Governor Deval Patrick told a group of business and science leaders yesterday that he will introduce legislation next month detailing his $1 billion biotechnology proposal.
The bill, which would still have to be approved by the state House and Senate, is expected to answer one of the questions still hanging over the governor's booster strategy for life sciences in Massachusetts: How can state money be used to fuel a sophisticated industry in which it is already a global leader?
Patrick convened biotechnology executives, nonprofit organization leaders, and academics in Harvard Square yesterday morning to collect ideas for shaping the legislation. About 75 people were expected to attend the meeting, but more than 120 turned out, filling the seats, back wall, and doorways of a small conference room at the Charles Hotel.
"There's real energy behind this," said Kevin Casey , Harvard University's government-relations director, who attended the meeting. "The challenge for the governor and his team is going to be to synthesize all these ideas."
"It's big dollars with a lot of moving parts, any one of which people can define for their own purposes," he said.
When Patrick unveiled his $1 billion spending plan on the floor of the BIO International Convention in Boston last month , he spoke about it in broad terms, leaving the specifics to be worked out later. He proposed three big pots of money to be spent over 10 years: $500 million in bonds to pay for buildings and equipment, $250 million in tax credits and other incentives, and $250 million in direct state spending for research grants and other programs.
During yesterday's meeting, groups of executives and officials retreated into side rooms to brainstorm ideas for how each piece of the biotech plan should work.
Venture capitalist and former gubernatorial candidate Christopher Gabrieli chaired a group on regional "innovation centers," suggesting the state could build a small network of research facilities with shared equipment to boost the economies of communities beyond Greater Boston.
A Genzyme Corp. executive, Mara Aspinall , led a group that considered how the state should spend $250 million on corporate tax breaks and growth incentives, suggesting strongly that Massachusetts should provide grants to attract companies or prevent them from leaving the state.
The Patrick administration now must boil down dozens of ideas generated at the meeting into a proposal that can get through the Legislature.

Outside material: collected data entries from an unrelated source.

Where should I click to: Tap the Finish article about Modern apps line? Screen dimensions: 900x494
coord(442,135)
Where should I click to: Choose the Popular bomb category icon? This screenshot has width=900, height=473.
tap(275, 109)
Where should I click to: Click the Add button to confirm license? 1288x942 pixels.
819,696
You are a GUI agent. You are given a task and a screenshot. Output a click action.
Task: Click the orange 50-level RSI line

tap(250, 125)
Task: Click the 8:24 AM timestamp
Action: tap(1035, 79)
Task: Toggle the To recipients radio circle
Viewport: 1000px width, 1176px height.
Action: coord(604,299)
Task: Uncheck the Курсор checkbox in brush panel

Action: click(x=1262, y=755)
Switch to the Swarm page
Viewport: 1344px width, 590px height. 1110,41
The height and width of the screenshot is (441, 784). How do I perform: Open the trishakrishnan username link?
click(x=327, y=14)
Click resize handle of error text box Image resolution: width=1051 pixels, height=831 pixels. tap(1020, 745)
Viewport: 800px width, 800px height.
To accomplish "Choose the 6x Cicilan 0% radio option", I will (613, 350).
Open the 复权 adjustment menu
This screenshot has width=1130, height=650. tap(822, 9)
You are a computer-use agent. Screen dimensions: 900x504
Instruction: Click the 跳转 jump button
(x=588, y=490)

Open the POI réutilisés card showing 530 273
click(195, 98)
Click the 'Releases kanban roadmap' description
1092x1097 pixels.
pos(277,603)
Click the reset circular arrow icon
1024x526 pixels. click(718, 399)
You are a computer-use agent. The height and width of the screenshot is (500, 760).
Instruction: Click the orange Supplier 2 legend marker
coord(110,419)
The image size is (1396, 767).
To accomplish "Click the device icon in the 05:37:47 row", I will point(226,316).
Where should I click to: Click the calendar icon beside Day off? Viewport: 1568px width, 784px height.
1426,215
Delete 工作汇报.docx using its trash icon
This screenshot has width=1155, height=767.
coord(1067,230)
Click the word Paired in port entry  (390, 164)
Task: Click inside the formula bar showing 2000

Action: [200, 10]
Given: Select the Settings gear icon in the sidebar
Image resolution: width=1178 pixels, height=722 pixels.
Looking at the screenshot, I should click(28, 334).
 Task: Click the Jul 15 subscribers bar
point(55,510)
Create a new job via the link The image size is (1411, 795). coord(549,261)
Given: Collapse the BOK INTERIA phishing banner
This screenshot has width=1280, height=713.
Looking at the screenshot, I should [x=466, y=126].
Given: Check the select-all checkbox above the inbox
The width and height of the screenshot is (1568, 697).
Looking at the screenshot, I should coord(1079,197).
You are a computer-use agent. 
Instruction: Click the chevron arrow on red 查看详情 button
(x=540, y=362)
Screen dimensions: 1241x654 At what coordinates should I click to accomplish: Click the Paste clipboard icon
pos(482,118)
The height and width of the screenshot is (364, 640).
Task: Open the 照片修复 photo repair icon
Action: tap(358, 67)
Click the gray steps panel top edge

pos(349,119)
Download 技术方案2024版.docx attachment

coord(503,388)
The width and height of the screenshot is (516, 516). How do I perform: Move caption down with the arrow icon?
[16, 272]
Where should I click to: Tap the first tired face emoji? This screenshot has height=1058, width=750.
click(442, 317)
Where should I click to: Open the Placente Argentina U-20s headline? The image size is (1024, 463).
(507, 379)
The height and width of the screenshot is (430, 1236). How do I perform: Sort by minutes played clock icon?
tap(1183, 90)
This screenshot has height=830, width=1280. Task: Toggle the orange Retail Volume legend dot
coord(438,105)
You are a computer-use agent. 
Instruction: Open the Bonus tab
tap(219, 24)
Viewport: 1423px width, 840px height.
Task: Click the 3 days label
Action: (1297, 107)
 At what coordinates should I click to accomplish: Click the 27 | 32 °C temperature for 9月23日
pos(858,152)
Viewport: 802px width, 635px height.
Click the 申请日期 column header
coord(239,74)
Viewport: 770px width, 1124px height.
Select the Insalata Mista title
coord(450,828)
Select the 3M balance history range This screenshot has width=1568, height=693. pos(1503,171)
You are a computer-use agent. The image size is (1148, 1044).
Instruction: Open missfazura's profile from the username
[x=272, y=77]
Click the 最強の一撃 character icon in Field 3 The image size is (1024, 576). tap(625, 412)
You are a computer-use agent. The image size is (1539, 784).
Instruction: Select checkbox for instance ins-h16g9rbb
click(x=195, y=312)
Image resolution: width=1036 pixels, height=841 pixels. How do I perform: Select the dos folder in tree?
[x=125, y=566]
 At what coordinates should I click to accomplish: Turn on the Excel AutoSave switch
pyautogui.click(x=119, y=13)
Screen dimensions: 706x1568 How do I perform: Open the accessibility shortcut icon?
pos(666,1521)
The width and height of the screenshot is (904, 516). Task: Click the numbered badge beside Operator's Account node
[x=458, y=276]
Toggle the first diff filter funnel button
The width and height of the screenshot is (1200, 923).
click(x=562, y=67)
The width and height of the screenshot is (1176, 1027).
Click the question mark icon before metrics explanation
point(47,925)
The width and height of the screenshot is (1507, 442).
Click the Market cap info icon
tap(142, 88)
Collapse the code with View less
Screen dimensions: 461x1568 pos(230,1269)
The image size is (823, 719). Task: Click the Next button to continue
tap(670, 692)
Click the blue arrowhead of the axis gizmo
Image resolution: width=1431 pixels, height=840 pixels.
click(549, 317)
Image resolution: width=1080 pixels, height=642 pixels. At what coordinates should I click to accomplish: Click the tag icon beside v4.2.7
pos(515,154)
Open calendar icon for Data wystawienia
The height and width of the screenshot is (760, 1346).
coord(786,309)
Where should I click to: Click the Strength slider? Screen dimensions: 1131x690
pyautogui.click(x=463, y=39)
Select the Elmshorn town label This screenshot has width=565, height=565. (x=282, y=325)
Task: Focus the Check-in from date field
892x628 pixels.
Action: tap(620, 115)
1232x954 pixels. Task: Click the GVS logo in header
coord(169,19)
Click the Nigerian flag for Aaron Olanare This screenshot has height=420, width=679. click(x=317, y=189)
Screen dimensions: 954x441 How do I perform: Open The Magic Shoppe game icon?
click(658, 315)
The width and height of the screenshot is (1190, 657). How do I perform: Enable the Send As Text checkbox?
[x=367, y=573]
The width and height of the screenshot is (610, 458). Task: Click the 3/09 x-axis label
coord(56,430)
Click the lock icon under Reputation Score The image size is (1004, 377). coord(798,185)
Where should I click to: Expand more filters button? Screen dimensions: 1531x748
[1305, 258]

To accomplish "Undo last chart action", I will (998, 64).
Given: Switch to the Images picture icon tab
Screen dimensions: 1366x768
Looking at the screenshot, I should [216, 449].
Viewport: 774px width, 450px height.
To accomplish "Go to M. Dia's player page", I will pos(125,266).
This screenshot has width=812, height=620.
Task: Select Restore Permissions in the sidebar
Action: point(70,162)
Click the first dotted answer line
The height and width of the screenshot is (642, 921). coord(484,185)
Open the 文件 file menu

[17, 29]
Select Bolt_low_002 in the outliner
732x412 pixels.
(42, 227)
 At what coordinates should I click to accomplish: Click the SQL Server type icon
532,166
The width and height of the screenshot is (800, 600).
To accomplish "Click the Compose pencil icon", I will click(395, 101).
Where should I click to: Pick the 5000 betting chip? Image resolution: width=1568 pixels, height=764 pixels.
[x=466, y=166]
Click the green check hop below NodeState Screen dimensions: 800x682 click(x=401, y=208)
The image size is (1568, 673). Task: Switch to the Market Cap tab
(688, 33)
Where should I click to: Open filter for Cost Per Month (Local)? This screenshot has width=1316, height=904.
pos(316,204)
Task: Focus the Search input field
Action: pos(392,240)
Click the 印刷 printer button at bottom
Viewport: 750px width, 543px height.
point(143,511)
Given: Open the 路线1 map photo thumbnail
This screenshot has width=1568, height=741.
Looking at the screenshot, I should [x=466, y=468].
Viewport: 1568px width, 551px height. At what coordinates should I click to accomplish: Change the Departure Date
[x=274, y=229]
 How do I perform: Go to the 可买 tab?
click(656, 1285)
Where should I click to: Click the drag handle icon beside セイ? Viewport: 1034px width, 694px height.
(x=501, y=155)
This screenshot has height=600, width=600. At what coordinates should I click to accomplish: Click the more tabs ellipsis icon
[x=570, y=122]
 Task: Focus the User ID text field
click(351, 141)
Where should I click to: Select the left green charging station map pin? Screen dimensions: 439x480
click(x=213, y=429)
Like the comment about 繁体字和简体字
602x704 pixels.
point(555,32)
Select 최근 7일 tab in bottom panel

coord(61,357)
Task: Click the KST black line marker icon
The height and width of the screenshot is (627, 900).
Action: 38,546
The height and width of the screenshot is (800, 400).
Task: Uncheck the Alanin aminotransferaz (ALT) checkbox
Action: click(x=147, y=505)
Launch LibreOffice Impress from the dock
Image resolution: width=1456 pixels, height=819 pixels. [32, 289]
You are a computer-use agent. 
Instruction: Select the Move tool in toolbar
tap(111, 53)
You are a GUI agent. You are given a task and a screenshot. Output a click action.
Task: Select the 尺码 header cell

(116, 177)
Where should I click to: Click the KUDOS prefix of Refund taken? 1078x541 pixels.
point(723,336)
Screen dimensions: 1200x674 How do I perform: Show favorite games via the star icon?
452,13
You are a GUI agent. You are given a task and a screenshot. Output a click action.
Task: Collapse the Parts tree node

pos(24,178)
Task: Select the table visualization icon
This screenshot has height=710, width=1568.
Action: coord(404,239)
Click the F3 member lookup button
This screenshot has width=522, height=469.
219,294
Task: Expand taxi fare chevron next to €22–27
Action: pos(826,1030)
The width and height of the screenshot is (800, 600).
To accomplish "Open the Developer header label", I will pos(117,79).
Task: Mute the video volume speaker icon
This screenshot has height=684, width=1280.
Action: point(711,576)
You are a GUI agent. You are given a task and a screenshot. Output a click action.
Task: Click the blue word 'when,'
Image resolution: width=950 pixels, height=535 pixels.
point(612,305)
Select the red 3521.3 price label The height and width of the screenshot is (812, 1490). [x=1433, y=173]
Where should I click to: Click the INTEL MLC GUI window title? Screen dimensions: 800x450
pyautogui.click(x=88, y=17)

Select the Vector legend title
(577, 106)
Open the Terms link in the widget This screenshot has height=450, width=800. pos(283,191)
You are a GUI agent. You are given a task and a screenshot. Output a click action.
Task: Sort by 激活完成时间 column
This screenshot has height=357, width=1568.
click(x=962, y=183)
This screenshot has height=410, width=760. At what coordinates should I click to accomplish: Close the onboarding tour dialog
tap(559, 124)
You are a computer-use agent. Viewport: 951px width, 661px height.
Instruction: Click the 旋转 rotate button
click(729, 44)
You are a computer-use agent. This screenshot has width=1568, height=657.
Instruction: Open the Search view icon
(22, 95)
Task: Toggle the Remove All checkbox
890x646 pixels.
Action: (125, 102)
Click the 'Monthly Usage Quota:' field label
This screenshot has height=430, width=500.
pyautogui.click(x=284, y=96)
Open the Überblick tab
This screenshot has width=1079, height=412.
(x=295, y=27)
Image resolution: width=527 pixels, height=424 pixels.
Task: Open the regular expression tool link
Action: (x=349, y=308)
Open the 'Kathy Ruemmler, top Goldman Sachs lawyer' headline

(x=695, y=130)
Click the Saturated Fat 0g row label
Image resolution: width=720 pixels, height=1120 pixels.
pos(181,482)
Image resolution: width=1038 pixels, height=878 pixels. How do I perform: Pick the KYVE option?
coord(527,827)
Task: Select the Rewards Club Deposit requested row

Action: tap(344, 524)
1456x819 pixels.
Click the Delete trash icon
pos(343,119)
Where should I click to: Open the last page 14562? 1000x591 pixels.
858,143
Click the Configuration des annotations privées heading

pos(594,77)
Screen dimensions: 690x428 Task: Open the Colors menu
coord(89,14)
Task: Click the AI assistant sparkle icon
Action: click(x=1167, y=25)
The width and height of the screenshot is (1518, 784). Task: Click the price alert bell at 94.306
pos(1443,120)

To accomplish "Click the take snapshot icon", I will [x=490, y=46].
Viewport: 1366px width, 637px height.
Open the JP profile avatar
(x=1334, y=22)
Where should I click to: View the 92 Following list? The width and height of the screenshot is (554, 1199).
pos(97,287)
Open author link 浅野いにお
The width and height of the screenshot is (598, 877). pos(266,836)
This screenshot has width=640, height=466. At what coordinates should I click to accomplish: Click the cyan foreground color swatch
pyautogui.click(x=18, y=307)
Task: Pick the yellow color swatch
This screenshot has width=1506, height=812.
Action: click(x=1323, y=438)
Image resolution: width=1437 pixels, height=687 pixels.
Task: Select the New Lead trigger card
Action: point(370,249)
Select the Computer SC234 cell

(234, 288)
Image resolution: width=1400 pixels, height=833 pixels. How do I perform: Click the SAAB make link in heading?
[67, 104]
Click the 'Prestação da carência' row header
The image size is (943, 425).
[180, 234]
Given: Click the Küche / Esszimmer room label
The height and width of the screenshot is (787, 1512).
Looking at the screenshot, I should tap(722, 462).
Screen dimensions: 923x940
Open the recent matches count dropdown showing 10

A Patrick spokeswoman said the July bill the governor will file is likely to cover business incentives, job training, and a new mission and makeup for the Life Sciences Center, a small state board that will be enlarged and charged with making the day-to-day decisions on how much of the $1 billion is ultimately spent. She said it wasn't yet clear whether the $500 million bond issue would be wrapped into the bill or introduced separately.